Text block »
--- START ---

India has administered over 176 crore doses of the COVID vaccine since the COVID-19 vaccine was launched in the country on January 16, 2021. However, the vaccination program has largely been dominated by Serum Institute of India's Oxford- AstraZeneca Covishield followed by Bharat Biotech' s Covaxin and few people choosing Russia's Sputnik.
These vaccines are just three of the eight COVID-19 vaccines approved by the Indian Central Drugs Standard and Control Organisation. Despite other vaccines receiving emergency use authorisation in the country, they are not a part of the country's vaccination programme. These vaccines have also not been listed on CoWin which is the central platform for COVID vaccination.
In May 2021, the former Health Minister Harsh Vardhan had estimated that India would have 216 vaccine crore doses available for the months of November and December. He suggested this estimate expecting doses of Zydus Cadila's Zycov-D, Johnson and Johnson's one dose vaccine, Biological E's Corbevax and the mRNA vaccine created by Gennova Pharmaceuticals. Even though some of these received approval and even had doses ready they were not incorporated into the national vaccination programme.
While the Ministry has now sent vials of Zycov-D's vaccine to Bihar, it intends to use Corbevax in the younger population. Similarly, Covovax - the vaccine produced by Novovax and being manufactured by Serum Institute of India is still under trials and being administered to people between the ages of 2-6.
Where Are The Other Approved Vaccines?
Johnson and Johnson received emergency use approval for its one-dose adenoviral COVID vaccine back in April. The company was supposed to distribute its vaccines with the help of Biological E. However, concerns about the vaccine leading to adverse reactions and reduced uptake of the vaccine were reported across the world. At one point, the company even stopped production of its vaccine in the US after reports of contamination were raised in a few batches. In November 2021, the company released a statement that they had not kept any deadlines for India and were looking forward to their partnership with Biological E.
Moderna is the other foreign vaccine that received approval but is not a part of the COVID vaccine schedule. Indian Pharmaceutical Cipla received emergency use authorisation to import the vaccine and distribute it within the country. The government, however, did not place any orders and was not too keen to give into the indemnity that Moderna as well as Pfizer were asking for. As soon as the production capacity of both Covishield and Covaxin- the vaccines being produced in India increased, the government decided it did not need to purchase the international mRNA vaccines.

--- END ---

Study material »

--- START ---

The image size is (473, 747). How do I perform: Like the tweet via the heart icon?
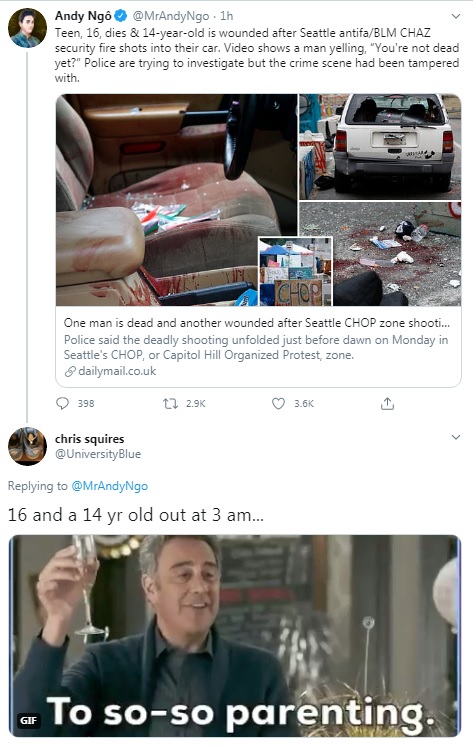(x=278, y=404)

--- END ---
--- START ---

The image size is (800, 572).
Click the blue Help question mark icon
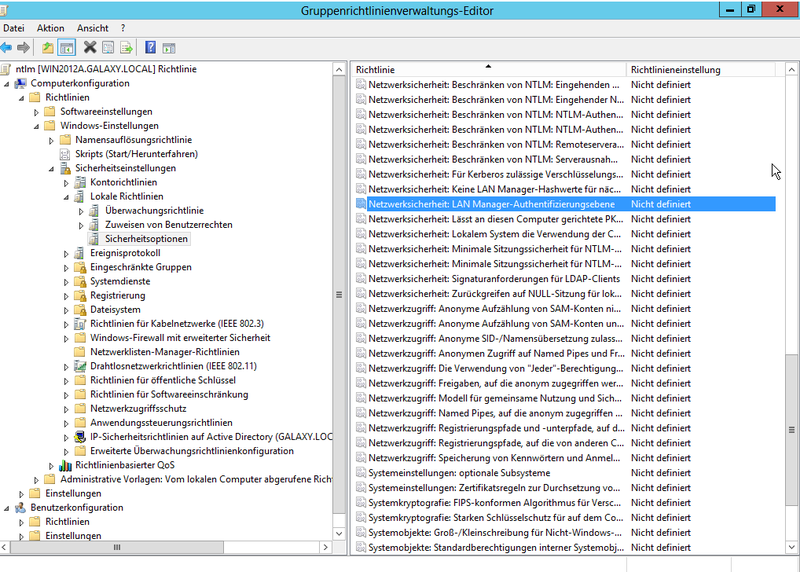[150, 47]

--- END ---
--- START ---

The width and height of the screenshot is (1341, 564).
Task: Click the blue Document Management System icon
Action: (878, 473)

--- END ---

Using the information »
a – In the text on India's COVID-19 vaccines, which Indian pharmaceutical company received emergency use authorization to import and distribute the Moderna vaccine?
b – Carry on the article about India's approved COVID-19 vaccines, starting after its final paragraph.

Answers to the exercises »
a – Cipla

b –
While Zycov-D, the DNA plasmid vaccine received approval in September, its first batch was just recently sent to the state of Bihar for use. The three-dose vaccine which is to be administered through a jet injector and does not use any needles has many available doses but is still not introduced into the market. Sharvil Patel, the MD of Zydus Cadila has repeatedly mentioned that the company is ready to launch their vaccines.
Covovax and Corbevax which received emergency use approval in December 2021 are also not available in the market.
Corbevax is being produced by Biological E with technology transfer from Texas Children's Hospital Center for Vaccine Development (Texas Children's CVD) and Baylor College of Medicine (Baylor) in Houston, Texas. It has received emergency use approval for administration to 12–15-year aged children.
Covovax produced by American Novovax in collaboration with Serum Institute of India is currently being administered to children between 2-6 years of age under clinical trials. It is likely that it will be given to the younger age group.
Will The Russia-Ukraine Conflict Affect Sputnik In India?
Gamaleya Institute's Sputnik V vaccine is being manufactured by Hyderabad-based Dr.Reddy's Laboratories. The pharmaceutical has its outposts in Russia. With the current conflict between Russia and Ukraine, questions have risen whether that would affect Sputnik's production.
BOOM has written to Dr. Reddy's and is waiting to hear from them. Meanwhile, a spokesperson told the newspaper, the Hindu, that the conflict would not create issues for the Sputnik and Sputnik Lite- the one dose vaccine in India. "Earlier, we used to import, but now we have the capacity to manufacture the vaccine in India. The drug substance used to make the vaccine is not imported."